(Dataset rows)
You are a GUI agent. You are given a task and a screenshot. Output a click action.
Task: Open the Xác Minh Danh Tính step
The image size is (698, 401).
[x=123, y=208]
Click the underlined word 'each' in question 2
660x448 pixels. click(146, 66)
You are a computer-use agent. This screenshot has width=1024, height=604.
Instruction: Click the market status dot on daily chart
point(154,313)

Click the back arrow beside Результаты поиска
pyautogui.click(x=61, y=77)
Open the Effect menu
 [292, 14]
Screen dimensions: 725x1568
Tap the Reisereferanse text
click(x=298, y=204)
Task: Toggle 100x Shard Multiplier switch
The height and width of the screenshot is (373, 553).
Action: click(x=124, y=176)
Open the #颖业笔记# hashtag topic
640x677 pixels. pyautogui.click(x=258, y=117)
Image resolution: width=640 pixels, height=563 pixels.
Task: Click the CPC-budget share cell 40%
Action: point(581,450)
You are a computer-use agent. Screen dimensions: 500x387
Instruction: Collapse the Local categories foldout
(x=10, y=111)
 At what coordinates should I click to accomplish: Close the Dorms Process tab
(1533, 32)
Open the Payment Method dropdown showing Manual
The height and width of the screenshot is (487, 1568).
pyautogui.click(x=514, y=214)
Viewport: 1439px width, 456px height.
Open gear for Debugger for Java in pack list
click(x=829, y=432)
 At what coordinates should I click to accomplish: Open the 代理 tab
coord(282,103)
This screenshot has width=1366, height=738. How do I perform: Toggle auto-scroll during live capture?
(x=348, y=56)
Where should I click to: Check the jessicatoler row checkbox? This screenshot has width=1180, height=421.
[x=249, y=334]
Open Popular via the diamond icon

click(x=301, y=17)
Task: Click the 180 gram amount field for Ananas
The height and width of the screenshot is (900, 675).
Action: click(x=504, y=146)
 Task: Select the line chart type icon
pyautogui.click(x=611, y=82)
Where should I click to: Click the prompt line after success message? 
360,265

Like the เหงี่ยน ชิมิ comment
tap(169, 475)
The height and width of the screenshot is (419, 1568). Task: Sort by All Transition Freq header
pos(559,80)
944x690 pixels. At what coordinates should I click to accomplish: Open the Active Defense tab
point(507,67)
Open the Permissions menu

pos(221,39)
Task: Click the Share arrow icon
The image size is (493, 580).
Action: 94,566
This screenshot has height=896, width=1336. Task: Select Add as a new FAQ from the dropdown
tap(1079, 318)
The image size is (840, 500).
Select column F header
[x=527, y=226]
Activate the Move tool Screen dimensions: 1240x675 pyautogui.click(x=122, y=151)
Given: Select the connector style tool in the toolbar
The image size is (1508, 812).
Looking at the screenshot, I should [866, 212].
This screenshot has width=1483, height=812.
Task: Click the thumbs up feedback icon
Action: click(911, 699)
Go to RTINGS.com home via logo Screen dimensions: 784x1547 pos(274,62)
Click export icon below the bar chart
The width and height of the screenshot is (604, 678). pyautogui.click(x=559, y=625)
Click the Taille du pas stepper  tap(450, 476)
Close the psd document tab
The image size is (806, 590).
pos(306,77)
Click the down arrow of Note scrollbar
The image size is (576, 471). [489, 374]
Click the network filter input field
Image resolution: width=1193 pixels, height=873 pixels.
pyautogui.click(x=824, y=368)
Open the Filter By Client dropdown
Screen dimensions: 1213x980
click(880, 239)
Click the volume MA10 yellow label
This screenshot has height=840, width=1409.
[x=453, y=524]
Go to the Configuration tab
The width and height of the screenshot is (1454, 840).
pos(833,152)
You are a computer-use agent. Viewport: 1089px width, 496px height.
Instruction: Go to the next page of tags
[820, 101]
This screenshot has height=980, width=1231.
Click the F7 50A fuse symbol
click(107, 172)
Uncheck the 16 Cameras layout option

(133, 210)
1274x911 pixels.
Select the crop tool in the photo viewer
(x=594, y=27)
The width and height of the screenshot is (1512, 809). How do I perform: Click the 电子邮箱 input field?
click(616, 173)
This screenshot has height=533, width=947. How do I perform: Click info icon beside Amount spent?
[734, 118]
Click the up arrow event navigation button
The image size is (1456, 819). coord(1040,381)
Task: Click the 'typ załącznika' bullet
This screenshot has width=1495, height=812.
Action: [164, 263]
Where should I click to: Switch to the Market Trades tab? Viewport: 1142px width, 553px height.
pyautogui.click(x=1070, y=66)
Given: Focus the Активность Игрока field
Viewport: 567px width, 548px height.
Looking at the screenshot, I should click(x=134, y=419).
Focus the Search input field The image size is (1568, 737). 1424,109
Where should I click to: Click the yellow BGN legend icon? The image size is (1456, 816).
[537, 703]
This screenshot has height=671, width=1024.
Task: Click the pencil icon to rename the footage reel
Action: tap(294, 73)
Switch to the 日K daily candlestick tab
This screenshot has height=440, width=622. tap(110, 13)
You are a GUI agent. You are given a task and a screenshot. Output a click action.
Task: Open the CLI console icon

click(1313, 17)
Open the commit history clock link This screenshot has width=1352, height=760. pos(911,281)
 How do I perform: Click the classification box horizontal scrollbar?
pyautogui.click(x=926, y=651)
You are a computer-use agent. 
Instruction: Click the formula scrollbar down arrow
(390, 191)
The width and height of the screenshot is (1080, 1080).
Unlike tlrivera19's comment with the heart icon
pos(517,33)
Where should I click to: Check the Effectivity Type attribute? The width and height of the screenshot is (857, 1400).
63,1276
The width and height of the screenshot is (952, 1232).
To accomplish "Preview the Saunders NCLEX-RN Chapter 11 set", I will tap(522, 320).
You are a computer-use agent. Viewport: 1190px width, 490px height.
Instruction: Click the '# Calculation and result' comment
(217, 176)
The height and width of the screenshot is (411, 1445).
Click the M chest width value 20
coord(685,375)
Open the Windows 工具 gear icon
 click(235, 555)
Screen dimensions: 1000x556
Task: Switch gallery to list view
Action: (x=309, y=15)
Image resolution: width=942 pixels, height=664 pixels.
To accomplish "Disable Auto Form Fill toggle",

_GIVEN EXERCISE_
Could you quote the entire listing above, word for word, from its first line to its last?

_SOLUTION_
You are a GUI agent. You are given a task and a screenshot. Output a click action.
Task: Open the Xác Minh Danh Tính step
The image size is (698, 401).
[x=123, y=208]
Click the underlined word 'each' in question 2
660x448 pixels. click(146, 66)
You are a computer-use agent. This screenshot has width=1024, height=604.
Instruction: Click the market status dot on daily chart
point(154,313)

Click the back arrow beside Результаты поиска
pyautogui.click(x=61, y=77)
Open the Effect menu
 [292, 14]
Screen dimensions: 725x1568
Tap the Reisereferanse text
click(x=298, y=204)
Task: Toggle 100x Shard Multiplier switch
The height and width of the screenshot is (373, 553).
Action: click(x=124, y=176)
Open the #颖业笔记# hashtag topic
640x677 pixels. pyautogui.click(x=258, y=117)
Image resolution: width=640 pixels, height=563 pixels.
Task: Click the CPC-budget share cell 40%
Action: point(581,450)
You are a computer-use agent. Screen dimensions: 500x387
Instruction: Collapse the Local categories foldout
(x=10, y=111)
 At what coordinates should I click to accomplish: Close the Dorms Process tab
(1533, 32)
Open the Payment Method dropdown showing Manual
The height and width of the screenshot is (487, 1568).
pyautogui.click(x=514, y=214)
Viewport: 1439px width, 456px height.
Open gear for Debugger for Java in pack list
click(x=829, y=432)
 At what coordinates should I click to accomplish: Open the 代理 tab
coord(282,103)
This screenshot has width=1366, height=738. How do I perform: Toggle auto-scroll during live capture?
(x=348, y=56)
Where should I click to: Check the jessicatoler row checkbox? This screenshot has width=1180, height=421.
[x=249, y=334]
Open Popular via the diamond icon

click(x=301, y=17)
Task: Click the 180 gram amount field for Ananas
The height and width of the screenshot is (900, 675).
Action: click(x=504, y=146)
 Task: Select the line chart type icon
pyautogui.click(x=611, y=82)
Where should I click to: Click the prompt line after success message? 
360,265

Like the เหงี่ยน ชิมิ comment
tap(169, 475)
The height and width of the screenshot is (419, 1568). Task: Sort by All Transition Freq header
pos(559,80)
944x690 pixels. At what coordinates should I click to accomplish: Open the Active Defense tab
point(507,67)
Open the Permissions menu

pos(221,39)
Task: Click the Share arrow icon
The image size is (493, 580).
Action: 94,566
This screenshot has height=896, width=1336. Task: Select Add as a new FAQ from the dropdown
tap(1079, 318)
The image size is (840, 500).
Select column F header
[x=527, y=226]
Activate the Move tool Screen dimensions: 1240x675 pyautogui.click(x=122, y=151)
Given: Select the connector style tool in the toolbar
The image size is (1508, 812).
Looking at the screenshot, I should [866, 212].
This screenshot has width=1483, height=812.
Task: Click the thumbs up feedback icon
Action: click(911, 699)
Go to RTINGS.com home via logo Screen dimensions: 784x1547 pos(274,62)
Click export icon below the bar chart
The width and height of the screenshot is (604, 678). pyautogui.click(x=559, y=625)
Click the Taille du pas stepper  tap(450, 476)
Close the psd document tab
The image size is (806, 590).
pos(306,77)
Click the down arrow of Note scrollbar
The image size is (576, 471). [489, 374]
Click the network filter input field
Image resolution: width=1193 pixels, height=873 pixels.
pyautogui.click(x=824, y=368)
Open the Filter By Client dropdown
Screen dimensions: 1213x980
click(880, 239)
Click the volume MA10 yellow label
This screenshot has height=840, width=1409.
[x=453, y=524]
Go to the Configuration tab
The width and height of the screenshot is (1454, 840).
pos(833,152)
You are a computer-use agent. Viewport: 1089px width, 496px height.
Instruction: Go to the next page of tags
[820, 101]
This screenshot has height=980, width=1231.
Click the F7 50A fuse symbol
click(107, 172)
Uncheck the 16 Cameras layout option

(133, 210)
1274x911 pixels.
Select the crop tool in the photo viewer
(x=594, y=27)
The width and height of the screenshot is (1512, 809). How do I perform: Click the 电子邮箱 input field?
click(616, 173)
This screenshot has height=533, width=947. How do I perform: Click info icon beside Amount spent?
[734, 118]
Click the up arrow event navigation button
The image size is (1456, 819). coord(1040,381)
Task: Click the 'typ załącznika' bullet
This screenshot has width=1495, height=812.
Action: [164, 263]
Where should I click to: Switch to the Market Trades tab? Viewport: 1142px width, 553px height.
pyautogui.click(x=1070, y=66)
Given: Focus the Активность Игрока field
Viewport: 567px width, 548px height.
Looking at the screenshot, I should click(x=134, y=419).
Focus the Search input field The image size is (1568, 737). 1424,109
Where should I click to: Click the yellow BGN legend icon? The image size is (1456, 816).
[537, 703]
This screenshot has height=671, width=1024.
Task: Click the pencil icon to rename the footage reel
Action: tap(294, 73)
Switch to the 日K daily candlestick tab
This screenshot has height=440, width=622. tap(110, 13)
You are a GUI agent. You are given a task and a screenshot. Output a click action.
Task: Open the CLI console icon

click(1313, 17)
Open the commit history clock link This screenshot has width=1352, height=760. pos(911,281)
 How do I perform: Click the classification box horizontal scrollbar?
pyautogui.click(x=926, y=651)
You are a computer-use agent. 
Instruction: Click the formula scrollbar down arrow
(390, 191)
The width and height of the screenshot is (1080, 1080).
Unlike tlrivera19's comment with the heart icon
pos(517,33)
Where should I click to: Check the Effectivity Type attribute? The width and height of the screenshot is (857, 1400).
63,1276
The width and height of the screenshot is (952, 1232).
To accomplish "Preview the Saunders NCLEX-RN Chapter 11 set", I will tap(522, 320).
You are a computer-use agent. Viewport: 1190px width, 490px height.
Instruction: Click the '# Calculation and result' comment
(217, 176)
The height and width of the screenshot is (411, 1445).
Click the M chest width value 20
coord(685,375)
Open the Windows 工具 gear icon
 click(235, 555)
Screen dimensions: 1000x556
Task: Switch gallery to list view
Action: (x=309, y=15)
Image resolution: width=942 pixels, height=664 pixels.
To accomplish "Disable Auto Form Fill toggle",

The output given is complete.